Sunday, July 1, 2007

String

My grandmother Gertrude, who lived with us, died when I was twelve. They took her to the hospital in the middle of the night. When my mother came back in the morning she told me her lungs had broken and she drowned because she couldn’t breathe. I went over to my friend Dennis’s house and told him and we looked at each other through our separate awkwardness and then laughed. She had been stern and I felt a hidden shame mixed with the joy of freedom. I wouldn’t have to stand before her inspection anymore in the morning, in my underwear and show her my washed hands and clean ears before finishing dressing.

The year after that a boy in our scout troop who was dark skinned and tall and thin and quiet and had a strange misshapen mouth died. We all had to go to his funeral and walk past his open casket. He had his scout uniform on and was lying still in the same strange face, with the lower jaw protruding out an inch beyond where it should have stopped. He had always been apart from everyone else and unimportant and now he silenced us with his new power.

On a warm summer night in l961 when I was seventeen, I was standing alone behind an old world war one military barracks on George A.F.B. at the edge of the Mojave Desert. I do not recall now what brought me there that evening but I know that at that moment I am talking about I was doing nothing. I remember that it was dark and I was aware of the enormous stars overhead. There was a small square wood building the size of a garage. A light was on inside and the door was partially open letting the light and occasional soft voices filter out. I walked up to the door and looked in at an angle where I was still safe from view. The man lying on the long table was surrounded by three men in white doctor’s coats. He didn’t have a head and his right foot from the ankle down was laying off to the side hanging by a piece of unsevered skin. His small penis was still, slanting slightly to the left. I stopped breathing and some place inside my mind threw up and then I looked at the white tarnished scholars trying not to chew what they had bitten off. His listless, inert body was a pale, bluish purple, the color of the body drained of color. It looked like a big piece of working clay.

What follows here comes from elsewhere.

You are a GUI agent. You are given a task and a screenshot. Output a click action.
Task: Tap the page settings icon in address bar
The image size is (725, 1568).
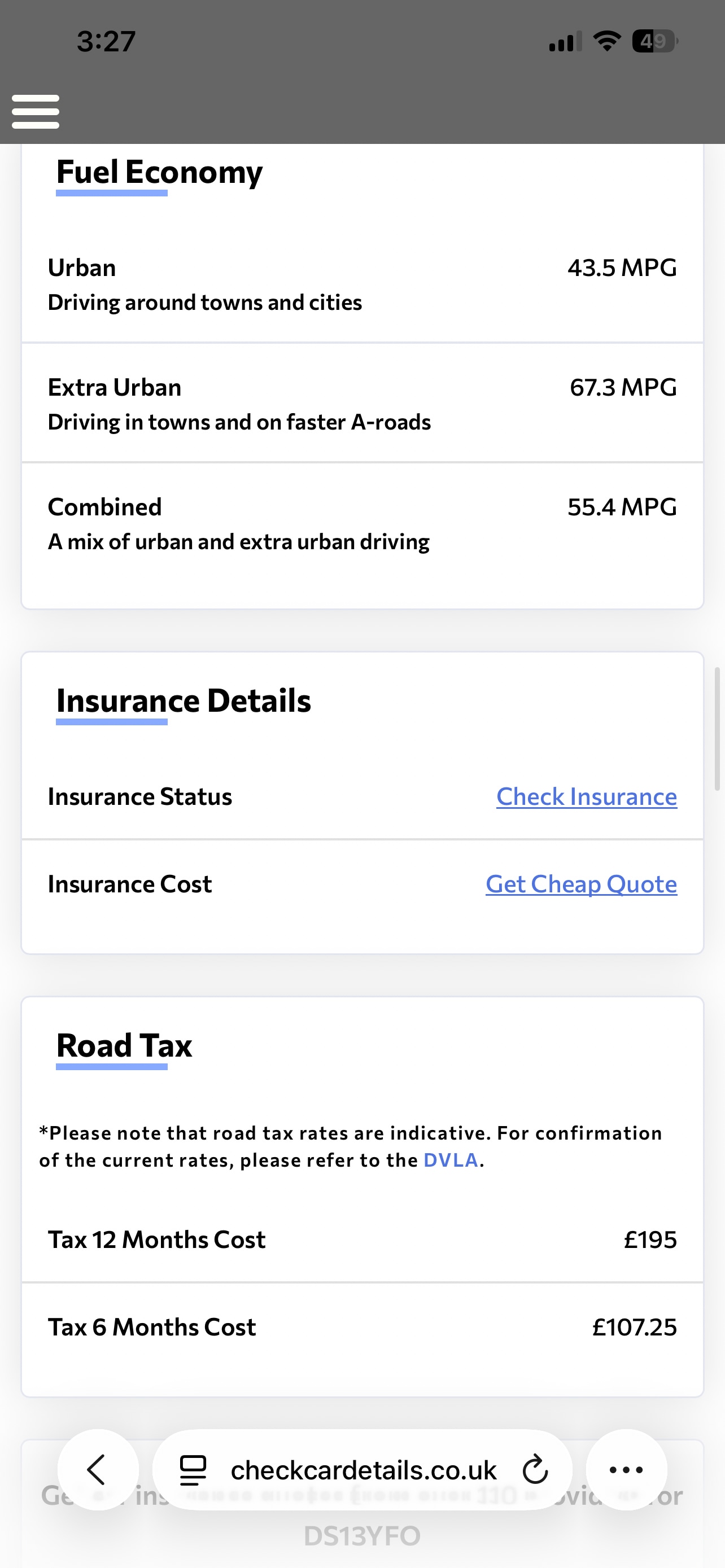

Two years later a fuel cargo plane crashed in Wichita, Kansas where I was stationed. It had taken off from McConnell A.F.B. on a quiet May morning and then something went suddenly terribly wrong and it went down in a poor residential black neighborhood incinerating 36 people. When I got there I saw a small Hiroshima, what remained of the people who had been people. Someone had been starting a car- a frozen ash skeleton, leaning slightly foreword, with the right hand still on the key. In one of the half standing houses a smaller ash figure was stopped getting out of the bathtub- one foot still touching the dry floor. They put stakes in the ground and stretched a thin rope string from post to post circling four square blocks as though to keep such a possibility separate from those of us on the other side of it.

When I was seven years old my green kite caught in a burst of wind and rose straight up fast till it passed clear above the stadium apartments where I lived. It went sideways going higher and higher and then it stopped and my breathing stopped. I looked at Uncle George. “Keep going, keep it going” I said. “We can’t, were out of string. If I let go we’ll lose it. I hesitated. “Let go”, I said and it stopped stopping and went up and up as it became part of the sky and then it became a small green marble and then I couldn’t see the color any longer and it became a small black dot and disappeared.